What to produce> The entries that follow must be given again exactly, with no pictures kept.

Exercise input>

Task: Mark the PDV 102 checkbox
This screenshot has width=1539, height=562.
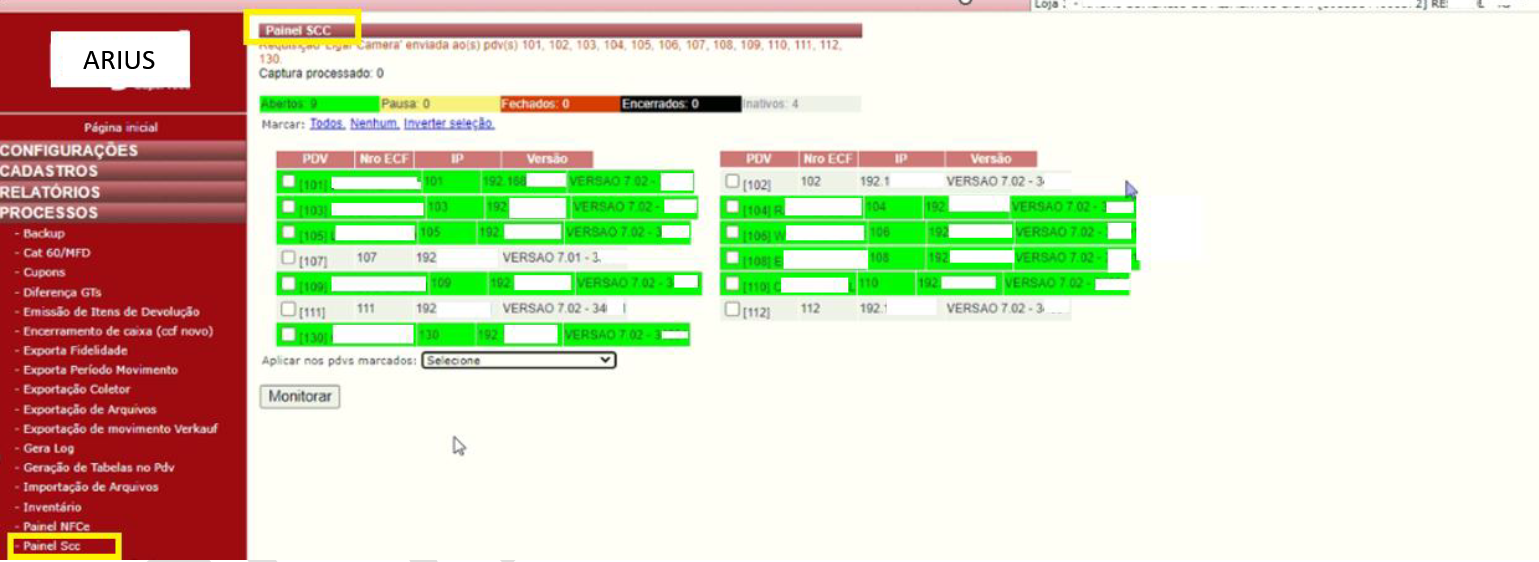Action: (x=732, y=182)
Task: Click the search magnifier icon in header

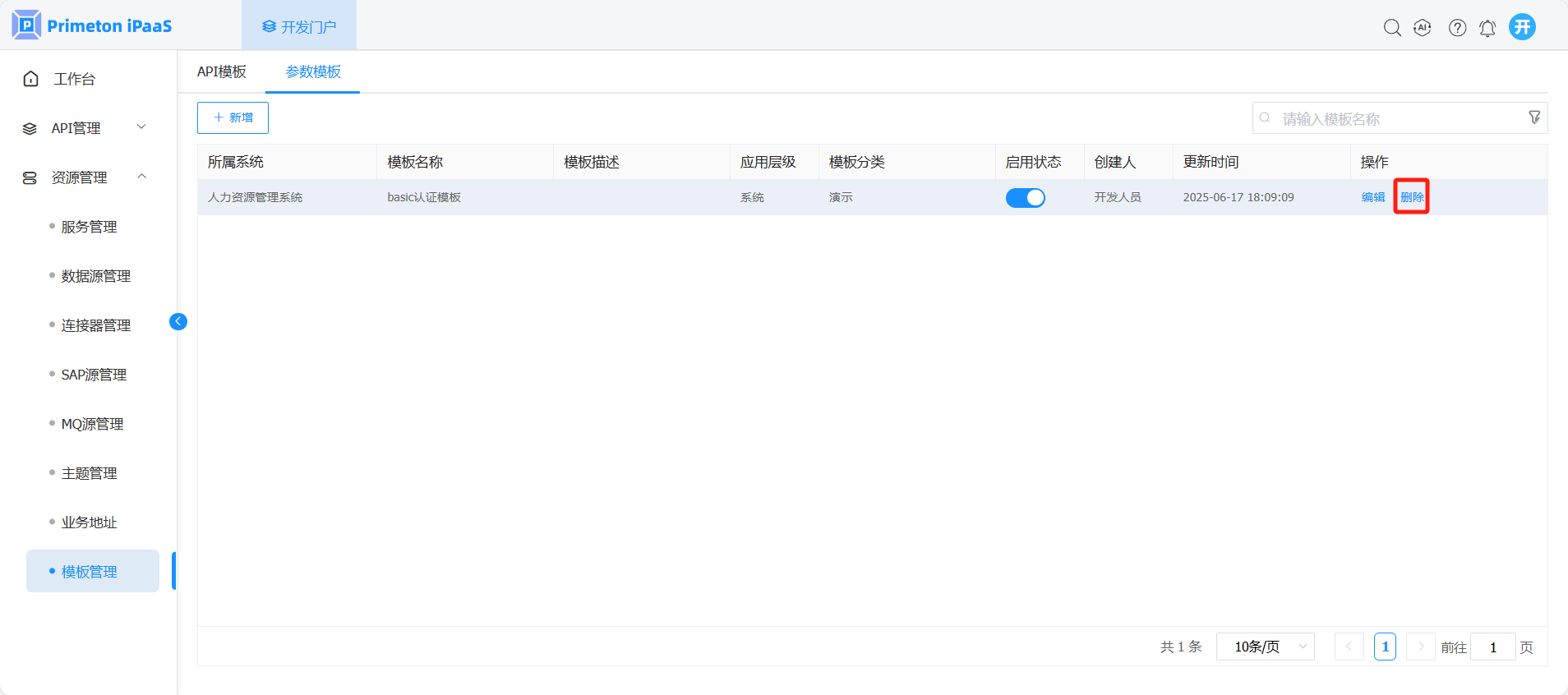Action: tap(1391, 28)

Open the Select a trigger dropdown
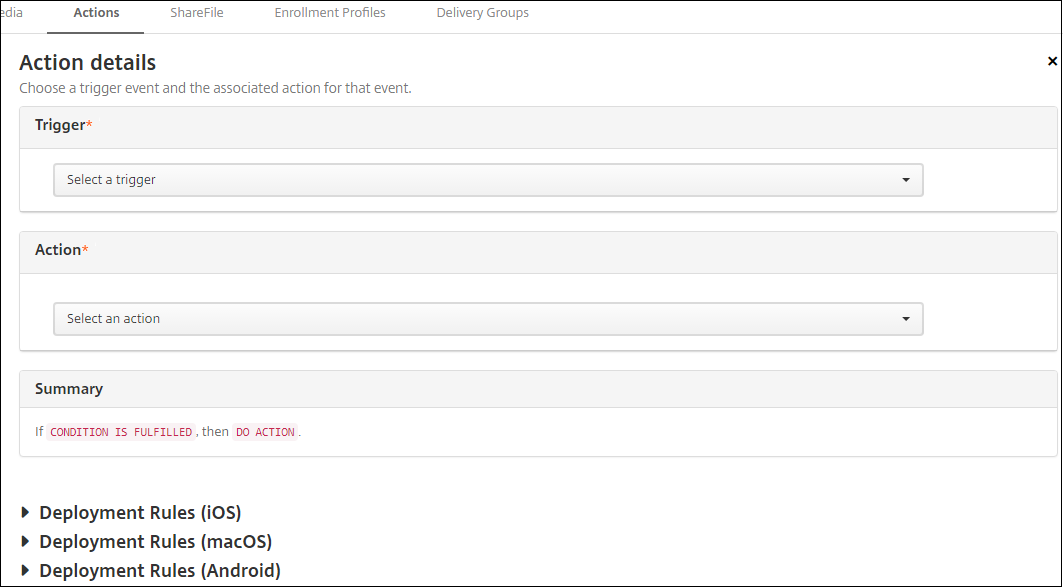[x=487, y=180]
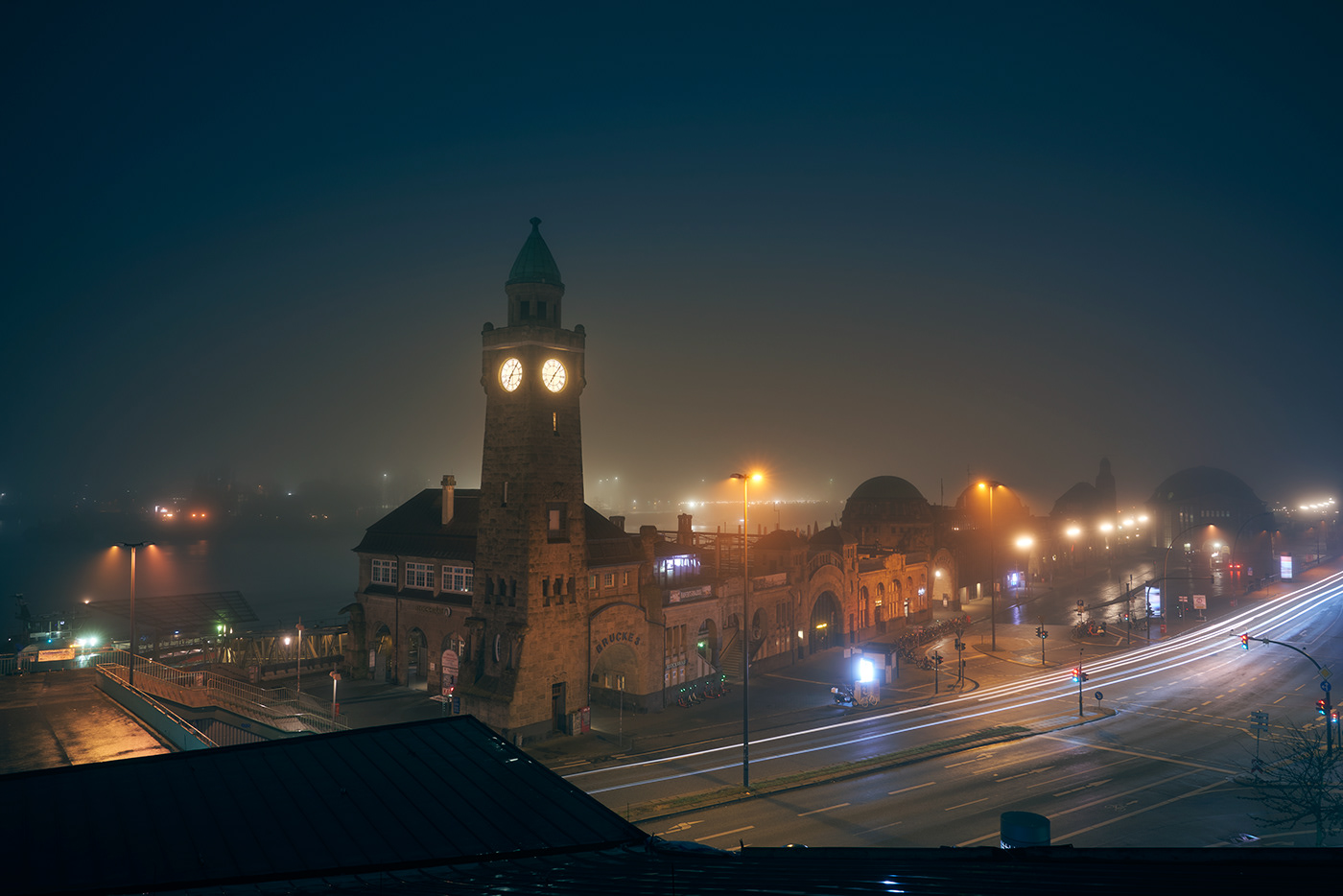Click the large arched entrance gateway

pos(824,621)
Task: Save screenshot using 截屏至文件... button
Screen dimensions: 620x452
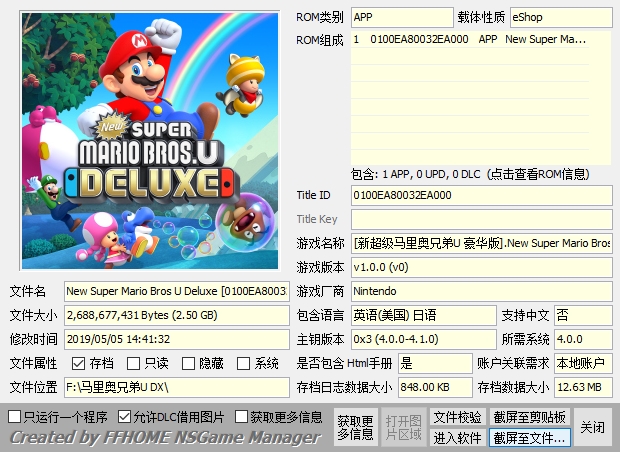Action: [529, 438]
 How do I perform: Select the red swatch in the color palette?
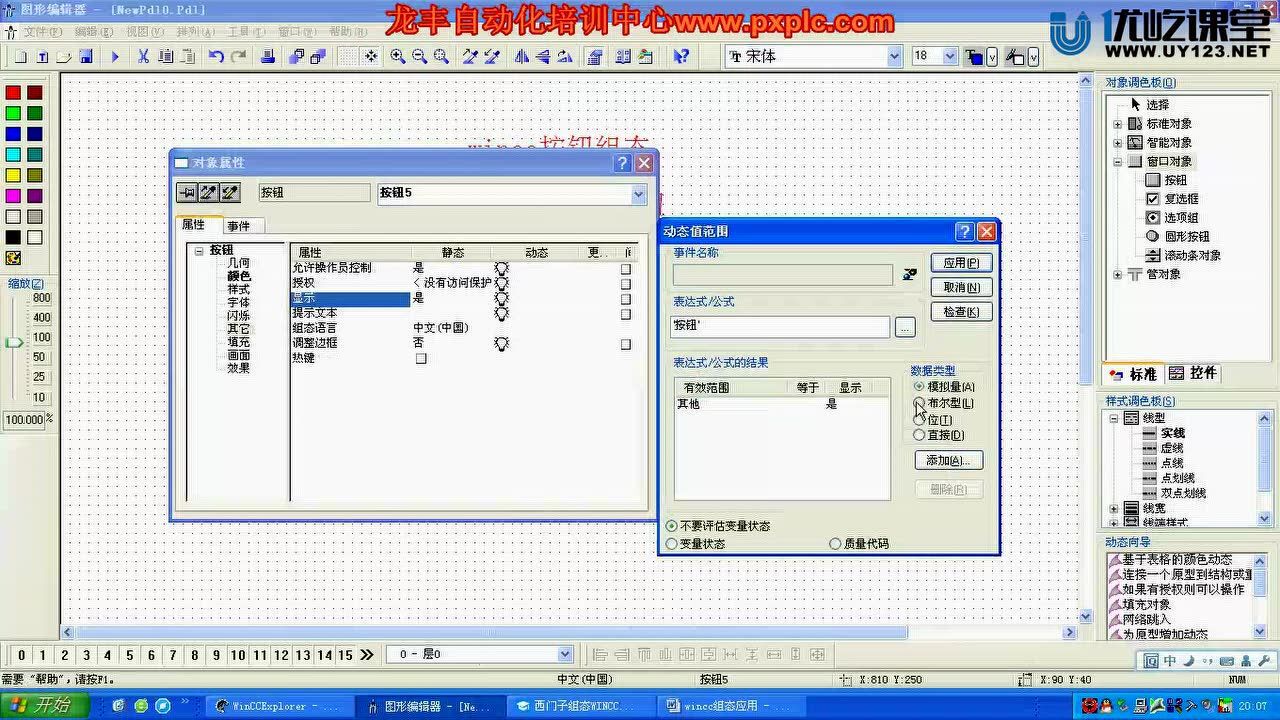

Answer space>
Task: Mark the PDV 102 checkbox
This screenshot has width=1539, height=562.
Action: (x=732, y=182)
Task: Click the search magnifier icon in header

Action: tap(1391, 28)

Open the Select a trigger dropdown
[x=487, y=180]
Click the large arched entrance gateway

pos(824,621)
Task: Save screenshot using 截屏至文件... button
Screen dimensions: 620x452
Action: [529, 438]
 How do I perform: Select the red swatch in the color palette?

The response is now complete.